Hi Christian, 

Thank you very much for your detailed answer, your comments are very useful for me.

- Could you check once again if this is fixed with the new snapshot?: I confirm it. With your new snapshot, the problem is fixed. [1]. 

Thank you very much for your comments about duplicate paths, you're right: it's more performant if we write it in the other way. I've changed it. [2]

About "ft:search" ( and full index in general ) I've noticed a "strange" behaviour when you perform a search using the full text.

But, I'll write about it in a separated thread to keep everything consistent.

Best regards,
Sebastian

[1] https://imgur.com/XnRdxyD
[2] https://imgur.com/U1wo4y3





On Thu, May 14, 2020 at 11:25 AM Christian Grün <christian.gruen@gmail.com> wrote:
Hi Sebastian,

I couldn’t get this reproduced out of the box. A technical guess:
Global full-text options may have been overwritten by
database-specific properties in the second switch branch at compile,
which yielded wrong/restricted results in the first branch at runtime.

Could you check once again if this is fixed with the new snapshot [1]?
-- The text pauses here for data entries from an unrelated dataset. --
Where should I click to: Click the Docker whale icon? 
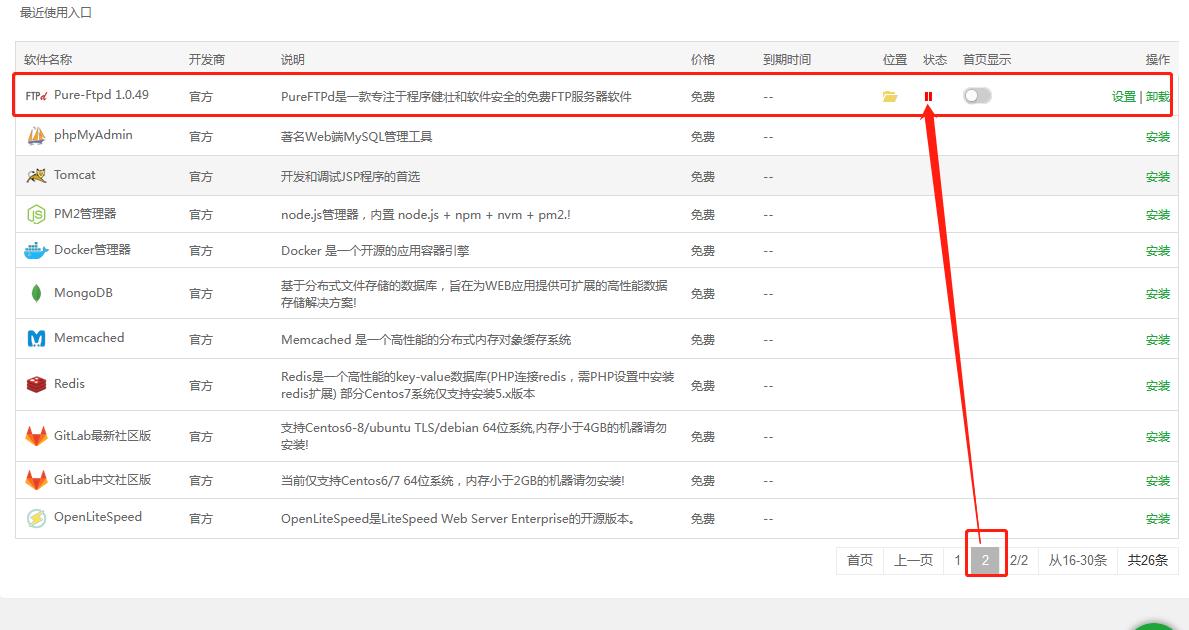point(36,251)
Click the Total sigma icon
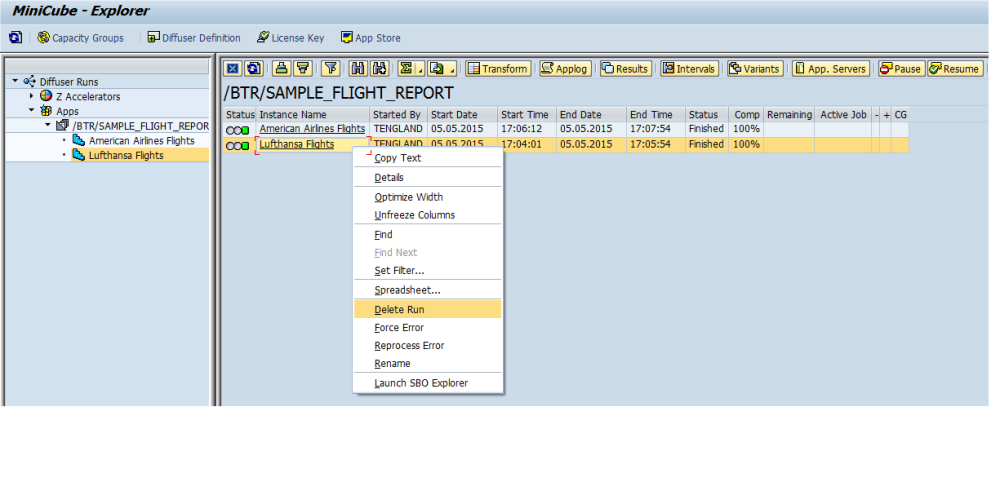The height and width of the screenshot is (482, 1000). [x=406, y=69]
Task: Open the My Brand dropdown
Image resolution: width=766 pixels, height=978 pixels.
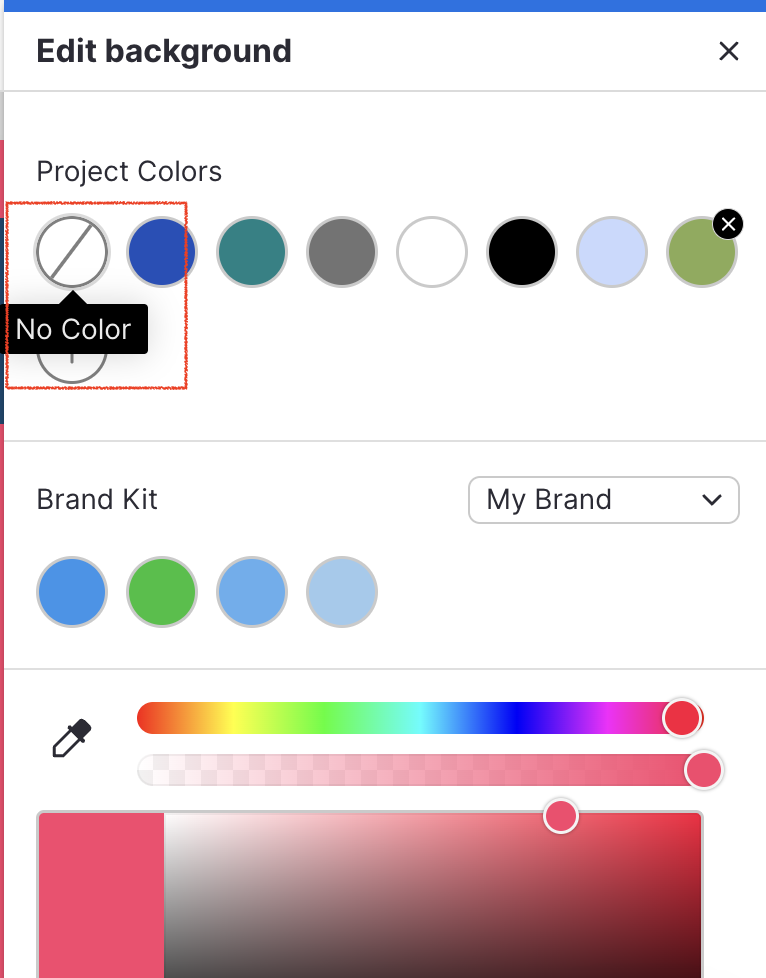Action: (603, 499)
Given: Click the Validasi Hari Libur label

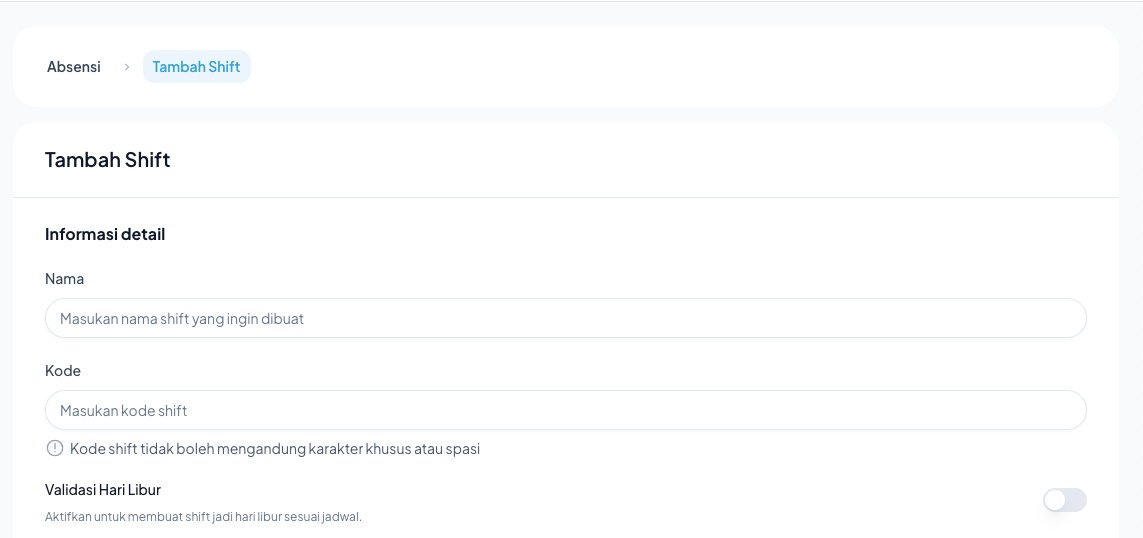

Some more comments on your query: If you formulate duplicate paths
only once, you might get even better performance:

OLD:
  for $a in A
  where $a/B/C/D/E contains text { $text }
  return $a/B/C/D/E

NEW:
  for $e in A/B/C/D/E
  where $e contains text { $text }
  return $e

In a future version of BaseX, such patterns will automatically be
rewritten. Currently, basic patterns are already simplified [2]:

  for $e in A/B where $e/C/D return $e/C/D/E
  → A/B[C/D]/C/D/E
  → A/B/C/D/E

The enforceindex is still in a somewhat experimental stage (hence,
thanks for your feedback), and its behavior is sometimes surprising if
there are various competing candidates for index rewrites in your
expression. If you want to have more control on how your queries are
executed, you can directly call ft:search:

    for $db in ('US00','US01','US02')
    return ft:search($db, $text)[parent::mark-identification]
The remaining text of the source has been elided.